Stacking in the Cisco Catalyst 9300 Series is enabled using a stack-ring fabric known as StackWise-480. The “480” in the name refers to the total available stack capacity: 480 Gbps. The fabric consists of six counter-rotating rings (40 Gbps per ring), and the system’s throughput is a function of the aggregated throughput of these rings (240 Gbps). A technique called spatial reuse doubles throughput on the stack’s rings. Spatial reuse is enabled by destination-based packet stripping and also by allowing multiple flows to coexist. Spatial reuse frees available bandwidth on the ring, as the destination switch strips packets destined to itself, allowing other stack members to insert additional packets onto the ring.

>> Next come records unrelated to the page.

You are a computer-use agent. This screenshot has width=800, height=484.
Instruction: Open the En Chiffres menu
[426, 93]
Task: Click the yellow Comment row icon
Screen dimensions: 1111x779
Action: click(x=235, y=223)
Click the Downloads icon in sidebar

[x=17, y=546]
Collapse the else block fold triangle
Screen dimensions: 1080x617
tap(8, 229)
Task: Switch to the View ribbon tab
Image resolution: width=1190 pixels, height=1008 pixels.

nb-06-cat9300-architecture-cte-en_20.jpg

Figure 15.        

StackWise-480 architecture

Stackwise-480 creates a unified control and management plane by electing one switch in the stack as an active switch and another switch as a hot standby. The remaining switches become stack members. The active switch is responsible for all Layer 2 and Layer 3 network control processing and for synchronizing all state information with the hot standby. The active switch unifies management for the entire stack, performing configuration and monitoring for the stack.

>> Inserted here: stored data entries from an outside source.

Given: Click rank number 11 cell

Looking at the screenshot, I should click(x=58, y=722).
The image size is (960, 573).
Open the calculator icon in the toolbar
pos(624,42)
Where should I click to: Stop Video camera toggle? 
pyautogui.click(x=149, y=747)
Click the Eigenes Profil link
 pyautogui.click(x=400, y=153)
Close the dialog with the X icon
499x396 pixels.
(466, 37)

The forwarding architecture is designed to provide distributed switching across all member switches in the stack. Each switch in the stack optimizes data plane performance by using its local hardware resources.

StackWise-480 highlights

     All 9300 Series models are supported in the stack

     Stateful switchover/nonstop forwarding (SSO/NSF) support for all major protocols

     No packet size limitations

     Packet type agnostic

     No buffering on stack interface

     Packet data is spread across all the rings

StackPower

Cisco StackPower aggregates all of the available power within a switch stack into one common pool and shares power among all stack members. In the event of power supply failure, excess power can be redistributed very quickly. Up to four switches can be configured in a power stack. It requires the use of Cisco StackPower cables connected to special ports on the back of each switch. Stackwise-480 must first be enabled before StackPower may be used. Thus, if there is an eight-member data stack, two power stacks of four switches each can be configured to use the complete eight-member stack.

nb-06-cat9300-architecture-cte-en_21.jpg

Figure 16.        

Power supplies aggregated with StackPower

Cisco StackPower has two modes of operation: shared and redundant.

In shared mode, the default, all input power is available for use anywhere in the stack. The total available power is used for power budgeting decisions. If a power supply fails, the remaining power available from the budget is used and there is no impact on either the system components or the PoE devices.

In redundant mode, power from the largest power supply is subtracted from the power budget. This reduces the total available power, but it allows backup power to be available in the event of a power supply failure.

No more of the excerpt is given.